There is only one way to ensure the revival and restoration of the Bill of Rights. Freedom is indivisible. As William Allen White said, “Freedom is the only thing you can not have unless you are willing to give it to others.” Conservatives and liberals must learn to be tolerant of each other if they don’t want their own ox being gored.
Once the government is allowed to encroach on the freedom of one group or one individual, then other groups and other individuals will be subject to the same authoritarian treatment.
Our founding fathers did get it. They knew that unless the government has to prove guilt, instead of the accused proving innocence, freedom and prosperity were impossible. Because they were rationalists, they knew that proving a negative was near-impossible. Since they studied history, they knew of the horrors of the Spanish Inquisition. They knew that the accused had to prove their innocence. The founders knew that the accused had to testify against themselves—confess—or face the rack and other tortures. They knew that informants were paid with the property of the accused. They recognized the inherent immorality of such a system. So the founders included the Fourth and Fifth Amendments of the Bill of Rights in the U.S. Constitution to protect Americans from such abuses.
Our legacy in America is first a legacy of liberty. For this most esteemed value, our founding fathers pledged their lives, fortunes, and sacred honor. Yet now, liberty is dying on the vine. The drought of reason, objectivity, and tolerance has left America in a field of decaying values.
Not coincidentally, along with decaying values we are experiencing a depressed economy. Here in Illinois we have an eight-and-a-half percent unemployment rate. Shortfalls and budget deficits continue to grow both nationally and locally.

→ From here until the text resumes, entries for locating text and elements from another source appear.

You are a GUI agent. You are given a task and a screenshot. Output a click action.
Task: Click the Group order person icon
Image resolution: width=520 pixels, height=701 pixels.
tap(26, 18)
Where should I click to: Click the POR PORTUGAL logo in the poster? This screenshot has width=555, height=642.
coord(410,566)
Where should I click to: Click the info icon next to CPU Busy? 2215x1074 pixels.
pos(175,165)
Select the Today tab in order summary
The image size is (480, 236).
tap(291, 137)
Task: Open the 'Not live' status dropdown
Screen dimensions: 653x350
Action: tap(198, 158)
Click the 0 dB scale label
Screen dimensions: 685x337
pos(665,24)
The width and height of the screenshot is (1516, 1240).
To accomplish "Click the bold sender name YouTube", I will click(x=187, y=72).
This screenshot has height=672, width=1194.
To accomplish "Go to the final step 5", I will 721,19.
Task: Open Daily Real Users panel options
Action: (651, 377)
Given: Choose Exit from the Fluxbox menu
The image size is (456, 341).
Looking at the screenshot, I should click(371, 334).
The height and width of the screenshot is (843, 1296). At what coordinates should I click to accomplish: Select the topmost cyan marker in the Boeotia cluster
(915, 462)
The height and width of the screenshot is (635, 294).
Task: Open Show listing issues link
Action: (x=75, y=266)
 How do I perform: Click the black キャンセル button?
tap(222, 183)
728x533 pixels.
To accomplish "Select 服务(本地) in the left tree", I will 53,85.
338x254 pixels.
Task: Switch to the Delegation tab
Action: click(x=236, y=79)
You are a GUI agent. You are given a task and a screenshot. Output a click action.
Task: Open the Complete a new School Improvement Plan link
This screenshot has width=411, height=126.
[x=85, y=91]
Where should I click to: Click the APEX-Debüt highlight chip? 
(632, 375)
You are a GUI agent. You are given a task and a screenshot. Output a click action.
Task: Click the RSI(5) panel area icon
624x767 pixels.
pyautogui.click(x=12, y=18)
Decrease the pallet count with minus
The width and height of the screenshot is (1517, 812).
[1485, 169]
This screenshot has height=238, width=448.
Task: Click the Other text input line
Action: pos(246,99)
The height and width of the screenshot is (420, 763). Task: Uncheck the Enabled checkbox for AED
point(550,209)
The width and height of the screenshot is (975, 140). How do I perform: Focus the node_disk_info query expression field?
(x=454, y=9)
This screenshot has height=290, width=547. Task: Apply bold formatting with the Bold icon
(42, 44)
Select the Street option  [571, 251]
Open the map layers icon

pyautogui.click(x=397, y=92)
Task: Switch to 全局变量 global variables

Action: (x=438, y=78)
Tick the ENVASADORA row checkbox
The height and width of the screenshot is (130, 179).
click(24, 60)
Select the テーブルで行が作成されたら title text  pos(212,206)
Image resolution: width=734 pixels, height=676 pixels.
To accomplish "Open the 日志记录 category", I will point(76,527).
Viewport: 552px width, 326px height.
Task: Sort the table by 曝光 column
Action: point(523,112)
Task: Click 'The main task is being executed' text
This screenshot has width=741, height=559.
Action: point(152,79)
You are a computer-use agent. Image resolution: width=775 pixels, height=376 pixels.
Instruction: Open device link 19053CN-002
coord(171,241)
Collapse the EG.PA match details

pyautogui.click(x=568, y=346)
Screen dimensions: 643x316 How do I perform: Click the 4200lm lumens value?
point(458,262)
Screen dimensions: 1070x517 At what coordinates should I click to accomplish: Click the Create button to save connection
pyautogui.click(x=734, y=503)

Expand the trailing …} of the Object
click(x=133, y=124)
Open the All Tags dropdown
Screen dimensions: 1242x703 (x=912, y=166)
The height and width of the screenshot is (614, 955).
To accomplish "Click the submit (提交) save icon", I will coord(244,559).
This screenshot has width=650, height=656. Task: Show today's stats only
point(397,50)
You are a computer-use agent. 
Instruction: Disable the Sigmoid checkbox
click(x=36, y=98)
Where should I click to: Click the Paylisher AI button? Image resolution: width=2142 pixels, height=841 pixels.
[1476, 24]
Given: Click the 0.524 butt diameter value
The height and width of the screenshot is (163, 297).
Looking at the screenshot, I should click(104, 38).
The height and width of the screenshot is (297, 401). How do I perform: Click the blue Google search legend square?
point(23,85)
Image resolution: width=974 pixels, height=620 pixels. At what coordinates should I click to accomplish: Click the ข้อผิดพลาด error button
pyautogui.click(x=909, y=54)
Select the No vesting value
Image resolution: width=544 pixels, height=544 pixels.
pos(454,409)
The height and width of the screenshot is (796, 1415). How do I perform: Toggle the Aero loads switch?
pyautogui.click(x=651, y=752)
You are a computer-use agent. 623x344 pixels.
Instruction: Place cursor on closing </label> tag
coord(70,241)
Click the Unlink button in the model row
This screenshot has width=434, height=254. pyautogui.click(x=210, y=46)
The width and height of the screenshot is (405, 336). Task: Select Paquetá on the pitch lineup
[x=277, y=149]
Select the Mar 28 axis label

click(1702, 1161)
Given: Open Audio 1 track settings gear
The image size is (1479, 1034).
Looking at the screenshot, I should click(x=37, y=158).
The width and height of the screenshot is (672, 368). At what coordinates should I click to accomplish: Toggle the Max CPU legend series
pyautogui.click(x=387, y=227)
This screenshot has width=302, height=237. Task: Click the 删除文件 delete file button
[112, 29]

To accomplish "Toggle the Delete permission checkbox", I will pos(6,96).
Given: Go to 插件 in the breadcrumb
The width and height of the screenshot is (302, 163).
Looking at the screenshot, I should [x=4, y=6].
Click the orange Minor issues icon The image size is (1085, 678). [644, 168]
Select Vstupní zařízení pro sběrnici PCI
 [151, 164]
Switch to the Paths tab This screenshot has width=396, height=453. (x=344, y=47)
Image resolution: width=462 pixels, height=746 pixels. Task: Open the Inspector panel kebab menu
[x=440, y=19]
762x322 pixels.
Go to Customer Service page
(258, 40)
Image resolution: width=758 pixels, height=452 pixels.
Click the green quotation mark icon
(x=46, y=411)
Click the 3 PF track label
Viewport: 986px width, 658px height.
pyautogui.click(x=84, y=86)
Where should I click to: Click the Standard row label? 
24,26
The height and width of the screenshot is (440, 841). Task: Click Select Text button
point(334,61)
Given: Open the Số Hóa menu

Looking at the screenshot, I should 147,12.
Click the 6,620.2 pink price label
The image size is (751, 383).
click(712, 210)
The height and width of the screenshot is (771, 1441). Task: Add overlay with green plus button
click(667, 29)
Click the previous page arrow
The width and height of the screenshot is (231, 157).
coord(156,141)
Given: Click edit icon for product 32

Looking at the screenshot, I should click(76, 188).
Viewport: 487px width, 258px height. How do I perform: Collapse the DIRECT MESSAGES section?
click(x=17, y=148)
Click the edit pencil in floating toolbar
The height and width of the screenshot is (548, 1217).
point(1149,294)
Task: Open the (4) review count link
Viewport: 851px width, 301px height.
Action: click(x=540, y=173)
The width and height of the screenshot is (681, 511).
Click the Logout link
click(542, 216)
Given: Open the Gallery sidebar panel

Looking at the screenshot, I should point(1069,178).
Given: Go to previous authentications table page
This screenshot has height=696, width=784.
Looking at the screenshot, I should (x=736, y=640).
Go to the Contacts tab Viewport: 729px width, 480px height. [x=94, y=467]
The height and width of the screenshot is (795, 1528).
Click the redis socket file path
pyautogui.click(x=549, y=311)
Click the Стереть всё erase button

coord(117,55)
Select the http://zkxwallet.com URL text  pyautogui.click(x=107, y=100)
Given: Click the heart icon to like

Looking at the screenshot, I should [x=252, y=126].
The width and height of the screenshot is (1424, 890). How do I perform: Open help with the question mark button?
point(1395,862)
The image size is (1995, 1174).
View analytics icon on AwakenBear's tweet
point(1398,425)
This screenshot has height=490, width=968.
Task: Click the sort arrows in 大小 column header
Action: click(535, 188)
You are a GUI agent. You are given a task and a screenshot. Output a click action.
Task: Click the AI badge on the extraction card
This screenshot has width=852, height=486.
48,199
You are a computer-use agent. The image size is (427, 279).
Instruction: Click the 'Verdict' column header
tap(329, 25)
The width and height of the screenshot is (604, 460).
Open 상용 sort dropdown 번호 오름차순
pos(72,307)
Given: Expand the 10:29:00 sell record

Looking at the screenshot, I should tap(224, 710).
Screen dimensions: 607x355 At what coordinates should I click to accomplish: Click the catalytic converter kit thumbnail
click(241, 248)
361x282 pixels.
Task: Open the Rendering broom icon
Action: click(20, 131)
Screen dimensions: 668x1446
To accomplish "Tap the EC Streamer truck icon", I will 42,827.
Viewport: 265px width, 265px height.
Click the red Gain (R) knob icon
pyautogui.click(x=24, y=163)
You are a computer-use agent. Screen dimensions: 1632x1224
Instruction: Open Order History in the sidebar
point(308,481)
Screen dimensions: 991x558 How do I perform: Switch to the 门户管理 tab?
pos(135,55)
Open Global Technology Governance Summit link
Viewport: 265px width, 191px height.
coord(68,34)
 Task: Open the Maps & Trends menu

Most people are worse off than they were four years ago economically.
Prosperity is a by-product of individual freedom. The respected “sages” of today are at a loss as to why the American economy is in such a state of shambles. But the reason for this should be no secret to them. It is no secret to those who understand what freedom is all about. People must be let free to their own devices to pursue their own goals in their own way as long as they don’t encroach on the equal rights of others to do the same. Individuals must be allowed to keep more of their own property, away from the scourges of taxation. As taxes have increased over the past four years—supported by both conservatives and liberals—the economy has deteriorated. When individual rights and property are restored to Americans, the result will be a freer and happier America.